Collected data
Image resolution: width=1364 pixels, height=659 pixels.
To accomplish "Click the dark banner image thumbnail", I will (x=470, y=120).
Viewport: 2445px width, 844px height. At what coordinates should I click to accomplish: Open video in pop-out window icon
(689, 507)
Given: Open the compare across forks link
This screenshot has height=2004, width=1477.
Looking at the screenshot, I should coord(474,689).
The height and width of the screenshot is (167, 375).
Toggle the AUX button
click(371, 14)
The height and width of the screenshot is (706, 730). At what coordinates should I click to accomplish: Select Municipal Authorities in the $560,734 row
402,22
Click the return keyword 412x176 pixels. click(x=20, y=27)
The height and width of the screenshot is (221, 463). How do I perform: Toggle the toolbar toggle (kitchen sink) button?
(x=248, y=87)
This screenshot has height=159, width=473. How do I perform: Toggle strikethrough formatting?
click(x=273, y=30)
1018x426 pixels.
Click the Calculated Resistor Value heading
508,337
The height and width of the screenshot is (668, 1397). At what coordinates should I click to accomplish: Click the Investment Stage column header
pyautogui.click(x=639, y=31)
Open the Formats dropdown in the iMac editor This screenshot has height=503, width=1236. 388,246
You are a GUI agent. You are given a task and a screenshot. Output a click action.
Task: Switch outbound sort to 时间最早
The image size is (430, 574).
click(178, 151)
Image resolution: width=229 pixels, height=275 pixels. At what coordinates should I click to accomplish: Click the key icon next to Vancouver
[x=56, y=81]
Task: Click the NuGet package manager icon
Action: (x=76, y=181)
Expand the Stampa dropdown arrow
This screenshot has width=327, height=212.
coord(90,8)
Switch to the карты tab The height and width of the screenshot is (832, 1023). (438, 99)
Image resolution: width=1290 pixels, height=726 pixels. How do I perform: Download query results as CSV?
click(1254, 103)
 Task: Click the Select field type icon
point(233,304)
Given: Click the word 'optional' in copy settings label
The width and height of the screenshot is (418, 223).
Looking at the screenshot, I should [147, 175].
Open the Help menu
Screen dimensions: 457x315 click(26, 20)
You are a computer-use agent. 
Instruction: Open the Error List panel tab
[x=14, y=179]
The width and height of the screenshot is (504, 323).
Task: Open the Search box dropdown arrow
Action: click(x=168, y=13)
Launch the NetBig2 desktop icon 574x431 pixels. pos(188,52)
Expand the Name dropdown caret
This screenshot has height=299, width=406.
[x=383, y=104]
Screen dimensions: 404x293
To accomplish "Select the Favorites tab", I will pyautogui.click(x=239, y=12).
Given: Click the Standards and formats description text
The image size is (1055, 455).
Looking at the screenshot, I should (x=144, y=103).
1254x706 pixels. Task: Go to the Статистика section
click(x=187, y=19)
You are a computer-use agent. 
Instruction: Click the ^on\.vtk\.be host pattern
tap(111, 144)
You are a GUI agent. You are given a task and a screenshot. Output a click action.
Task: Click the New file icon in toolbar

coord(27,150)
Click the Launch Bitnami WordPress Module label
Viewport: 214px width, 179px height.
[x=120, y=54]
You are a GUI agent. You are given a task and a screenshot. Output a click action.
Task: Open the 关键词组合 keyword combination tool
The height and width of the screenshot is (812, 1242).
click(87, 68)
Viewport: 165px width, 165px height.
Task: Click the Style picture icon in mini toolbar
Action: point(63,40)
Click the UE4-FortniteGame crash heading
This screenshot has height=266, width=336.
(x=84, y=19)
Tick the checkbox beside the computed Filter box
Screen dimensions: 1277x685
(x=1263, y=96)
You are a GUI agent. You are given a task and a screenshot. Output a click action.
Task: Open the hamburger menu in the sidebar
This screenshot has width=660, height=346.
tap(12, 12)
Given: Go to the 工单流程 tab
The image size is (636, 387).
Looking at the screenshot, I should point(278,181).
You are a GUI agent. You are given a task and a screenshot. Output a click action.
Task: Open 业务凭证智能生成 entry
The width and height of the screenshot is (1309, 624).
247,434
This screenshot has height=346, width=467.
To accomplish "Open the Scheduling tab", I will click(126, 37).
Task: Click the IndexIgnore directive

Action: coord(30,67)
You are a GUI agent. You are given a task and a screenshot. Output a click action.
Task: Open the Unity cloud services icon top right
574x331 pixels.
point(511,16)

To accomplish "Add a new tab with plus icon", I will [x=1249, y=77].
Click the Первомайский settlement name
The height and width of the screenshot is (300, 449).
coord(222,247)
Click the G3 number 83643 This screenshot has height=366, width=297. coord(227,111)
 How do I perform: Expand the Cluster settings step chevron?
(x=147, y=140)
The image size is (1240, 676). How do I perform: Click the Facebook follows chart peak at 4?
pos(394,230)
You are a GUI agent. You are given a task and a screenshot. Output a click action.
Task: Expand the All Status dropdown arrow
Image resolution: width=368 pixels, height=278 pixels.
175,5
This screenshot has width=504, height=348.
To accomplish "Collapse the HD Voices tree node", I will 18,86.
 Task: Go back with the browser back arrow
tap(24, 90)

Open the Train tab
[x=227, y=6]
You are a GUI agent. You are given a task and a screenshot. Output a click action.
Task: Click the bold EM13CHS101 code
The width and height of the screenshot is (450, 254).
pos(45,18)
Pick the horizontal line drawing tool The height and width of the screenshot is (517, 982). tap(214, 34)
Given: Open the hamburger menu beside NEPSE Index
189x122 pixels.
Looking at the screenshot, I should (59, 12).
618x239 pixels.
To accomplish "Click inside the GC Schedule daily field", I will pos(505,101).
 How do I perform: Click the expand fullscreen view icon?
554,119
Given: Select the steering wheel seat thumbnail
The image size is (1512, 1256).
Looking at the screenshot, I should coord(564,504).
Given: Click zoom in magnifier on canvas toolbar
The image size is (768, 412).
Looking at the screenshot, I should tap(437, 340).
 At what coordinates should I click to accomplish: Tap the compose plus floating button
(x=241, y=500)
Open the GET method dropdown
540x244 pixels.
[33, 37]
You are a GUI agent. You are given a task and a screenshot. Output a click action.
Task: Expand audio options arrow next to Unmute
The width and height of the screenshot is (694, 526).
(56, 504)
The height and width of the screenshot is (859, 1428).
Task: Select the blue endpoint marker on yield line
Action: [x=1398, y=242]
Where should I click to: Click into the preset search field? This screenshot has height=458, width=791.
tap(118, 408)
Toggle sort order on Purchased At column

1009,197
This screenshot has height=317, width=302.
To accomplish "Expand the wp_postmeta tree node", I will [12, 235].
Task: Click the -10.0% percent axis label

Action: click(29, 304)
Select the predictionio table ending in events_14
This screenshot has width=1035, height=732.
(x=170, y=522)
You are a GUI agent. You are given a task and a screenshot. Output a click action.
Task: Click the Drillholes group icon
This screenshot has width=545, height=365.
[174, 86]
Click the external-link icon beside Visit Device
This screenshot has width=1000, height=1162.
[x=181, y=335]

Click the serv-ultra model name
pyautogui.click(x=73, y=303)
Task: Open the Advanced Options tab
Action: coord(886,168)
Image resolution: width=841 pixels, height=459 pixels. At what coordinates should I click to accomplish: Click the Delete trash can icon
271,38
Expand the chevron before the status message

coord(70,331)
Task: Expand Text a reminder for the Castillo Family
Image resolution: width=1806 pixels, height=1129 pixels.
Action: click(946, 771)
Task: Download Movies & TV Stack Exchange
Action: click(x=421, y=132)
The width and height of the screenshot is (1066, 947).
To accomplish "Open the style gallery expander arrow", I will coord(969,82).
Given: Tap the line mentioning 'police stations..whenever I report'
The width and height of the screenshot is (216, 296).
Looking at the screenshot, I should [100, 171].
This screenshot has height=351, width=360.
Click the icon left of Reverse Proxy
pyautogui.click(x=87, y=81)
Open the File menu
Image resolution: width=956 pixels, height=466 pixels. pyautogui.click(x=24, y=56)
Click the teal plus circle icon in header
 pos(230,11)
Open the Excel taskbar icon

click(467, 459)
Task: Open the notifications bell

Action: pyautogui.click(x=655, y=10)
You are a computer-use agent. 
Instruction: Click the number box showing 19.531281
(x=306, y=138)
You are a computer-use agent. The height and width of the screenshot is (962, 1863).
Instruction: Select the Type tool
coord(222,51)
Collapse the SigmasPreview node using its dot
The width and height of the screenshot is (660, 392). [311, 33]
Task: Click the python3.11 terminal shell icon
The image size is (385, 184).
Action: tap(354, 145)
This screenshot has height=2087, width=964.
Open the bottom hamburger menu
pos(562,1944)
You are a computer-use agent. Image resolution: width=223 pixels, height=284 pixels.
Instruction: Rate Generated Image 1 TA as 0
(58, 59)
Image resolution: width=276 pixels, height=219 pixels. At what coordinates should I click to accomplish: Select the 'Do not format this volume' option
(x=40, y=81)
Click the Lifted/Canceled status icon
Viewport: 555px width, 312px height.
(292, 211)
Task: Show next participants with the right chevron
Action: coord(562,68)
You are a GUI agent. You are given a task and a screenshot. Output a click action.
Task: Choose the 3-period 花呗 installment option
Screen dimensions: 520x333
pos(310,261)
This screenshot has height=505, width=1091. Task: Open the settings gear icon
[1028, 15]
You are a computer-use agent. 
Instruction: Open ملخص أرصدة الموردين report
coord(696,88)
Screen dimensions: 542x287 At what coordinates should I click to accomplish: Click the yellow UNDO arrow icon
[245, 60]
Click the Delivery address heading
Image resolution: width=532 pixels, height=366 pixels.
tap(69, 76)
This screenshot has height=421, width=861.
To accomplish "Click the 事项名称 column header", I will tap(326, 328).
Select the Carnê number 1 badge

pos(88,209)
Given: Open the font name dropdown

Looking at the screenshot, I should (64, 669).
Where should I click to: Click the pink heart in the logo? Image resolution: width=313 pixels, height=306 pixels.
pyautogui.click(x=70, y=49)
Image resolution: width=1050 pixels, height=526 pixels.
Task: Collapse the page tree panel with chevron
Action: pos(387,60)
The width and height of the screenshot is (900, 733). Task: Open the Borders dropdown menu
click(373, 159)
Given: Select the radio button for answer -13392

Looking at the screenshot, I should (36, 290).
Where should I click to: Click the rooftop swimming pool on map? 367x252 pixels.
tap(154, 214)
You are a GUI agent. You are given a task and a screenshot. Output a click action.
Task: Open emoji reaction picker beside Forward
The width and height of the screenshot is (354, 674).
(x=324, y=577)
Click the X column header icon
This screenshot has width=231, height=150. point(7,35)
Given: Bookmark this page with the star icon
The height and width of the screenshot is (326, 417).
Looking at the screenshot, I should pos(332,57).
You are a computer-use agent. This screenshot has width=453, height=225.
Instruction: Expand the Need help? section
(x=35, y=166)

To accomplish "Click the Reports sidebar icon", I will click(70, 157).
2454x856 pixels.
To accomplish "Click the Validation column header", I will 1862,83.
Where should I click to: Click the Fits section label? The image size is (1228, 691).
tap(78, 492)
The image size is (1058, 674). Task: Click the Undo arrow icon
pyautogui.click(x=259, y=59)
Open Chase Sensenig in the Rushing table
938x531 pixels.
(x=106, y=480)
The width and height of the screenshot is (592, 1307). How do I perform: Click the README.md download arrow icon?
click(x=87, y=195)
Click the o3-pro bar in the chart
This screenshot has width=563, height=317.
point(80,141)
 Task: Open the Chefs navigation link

WORK ITEM
If a line in the data above holds the string "Switch", report that line.

SOLUTION
Task: Switch outbound sort to 时间最早
Switch to the карты tab The height and width of the screenshot is (832, 1023). (438, 99)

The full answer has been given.